Kershaw had a subpar start against the Astros in Game 5 of the World Series last year and the narrative hit a fever pitch. I dug into the numbers at that point and found that a not-insignificant portion of Kershaw’s playoff ERA could be attributed to relievers coming in after him and failing to strand their inherited runners. At the time of that writing (October 30, 2017), Dodger relievers allowed 10 of 16 runners inherited from Kershaw in the playoffs to score, a strand rate of 37.5 percent. That’s roughly half of the league average (around 75 percent).

Kershaw finished out the World Series last year by pitching four scoreless innings of relief in Game 7. He returned to the postseason, starting Game 2 of the NLDS against the Braves this year and tossed eight shutout frames on just two hits with no walks. The narrative should have died there, too. It, of course did not. As the Dodgers advanced to the NLCS, Kershaw got the Game 1 nod against the Brewers and struggled. The Brewers got him for five runs (four earned) across three-plus innings. One of those runs included a home run hit by the opposing pitcher (Brandon Woodruff).
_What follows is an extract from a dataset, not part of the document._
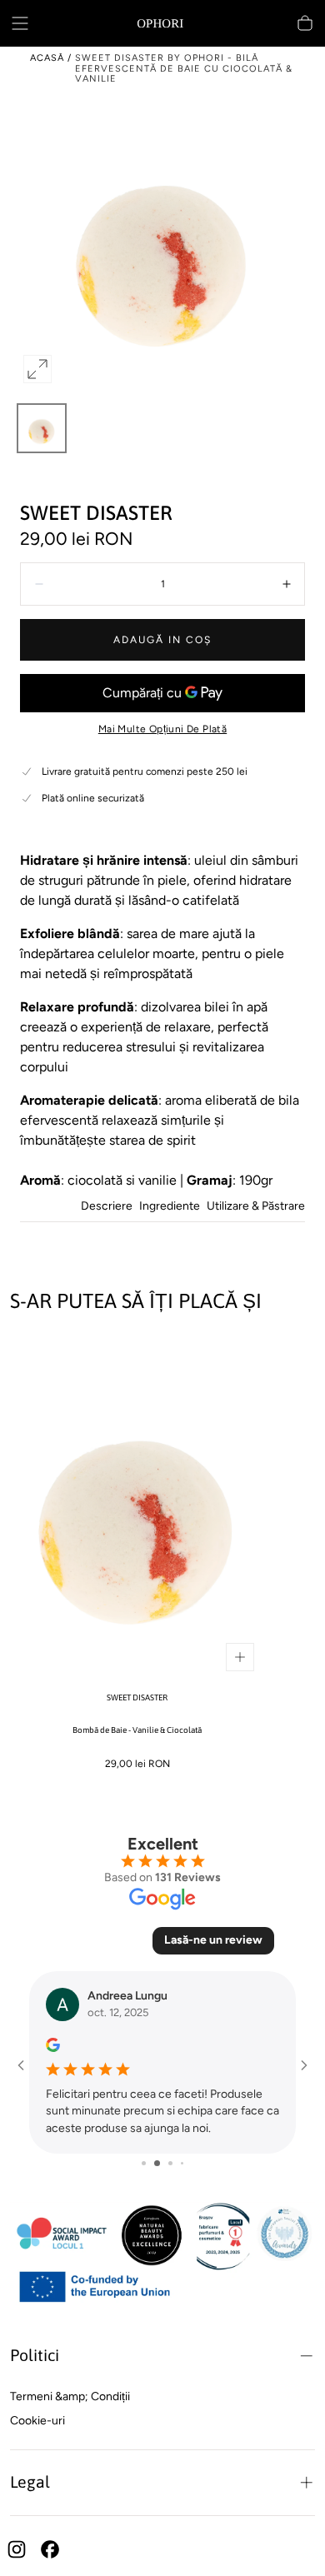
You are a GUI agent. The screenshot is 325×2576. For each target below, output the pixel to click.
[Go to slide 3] (170, 2163)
Kershaw was also hurt by a passed ball and catcher’s interference on the part of Yasmani Grandal in the third inning. Not a great outing, but not as bad as the line score read, either.

In Game 5 of the NLCS on Wednesday evening, Kershaw once again redeemed himself. He limited the Brewers this time around to a lone run on three hits and two walks with nine strikeouts over seven innings of work. The only run came around in the third inning when Lorenzo Cain hit an RBI double to center field. Kershaw’s career postseason ERA is now 4.11 and it would be much lower if his bullpen had, in the past, done its job more effectively.
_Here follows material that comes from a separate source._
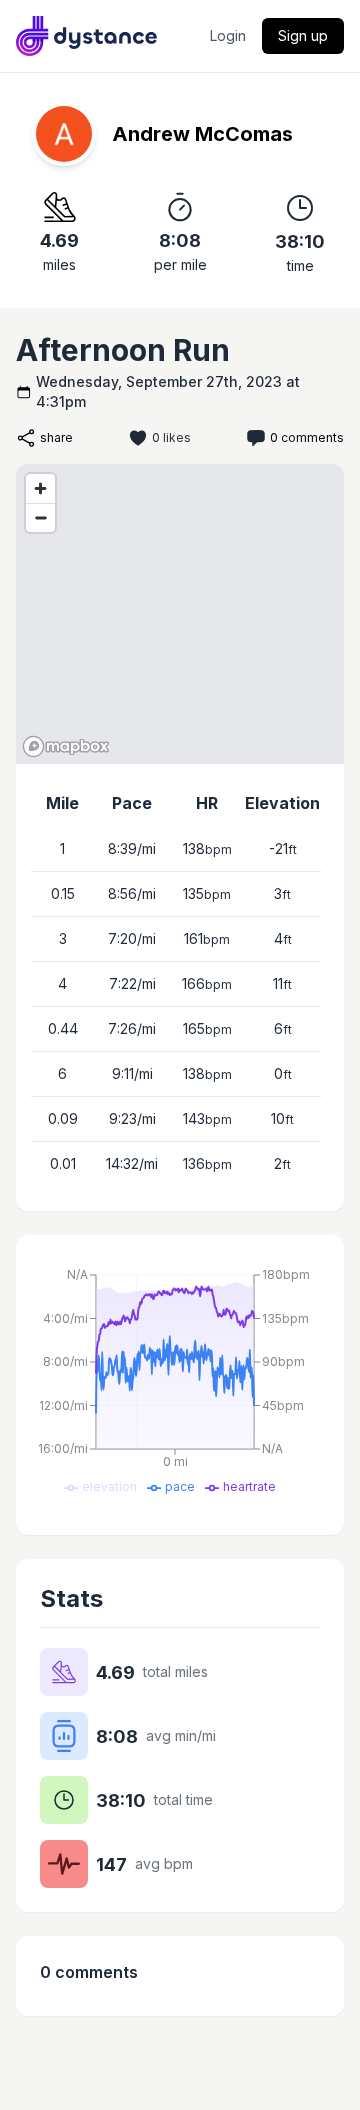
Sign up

According to Katie Sharp of The Athletic, tonight’s postseason start was Kershaw’s eighth in which he allowed one run or fewer and three hits or fewer. No other pitcher in baseball history has made more than five such starts. That’s partially a function of opportunity, as the Dodgers have been in the postseason every year dating back to 2013 as well as in 2008 and ’09. But Kershaw still has to go out there and make the pitches, and he largely has. The “Kershaw can’t pitch in the postseason” narrative is dead. It never should have lived.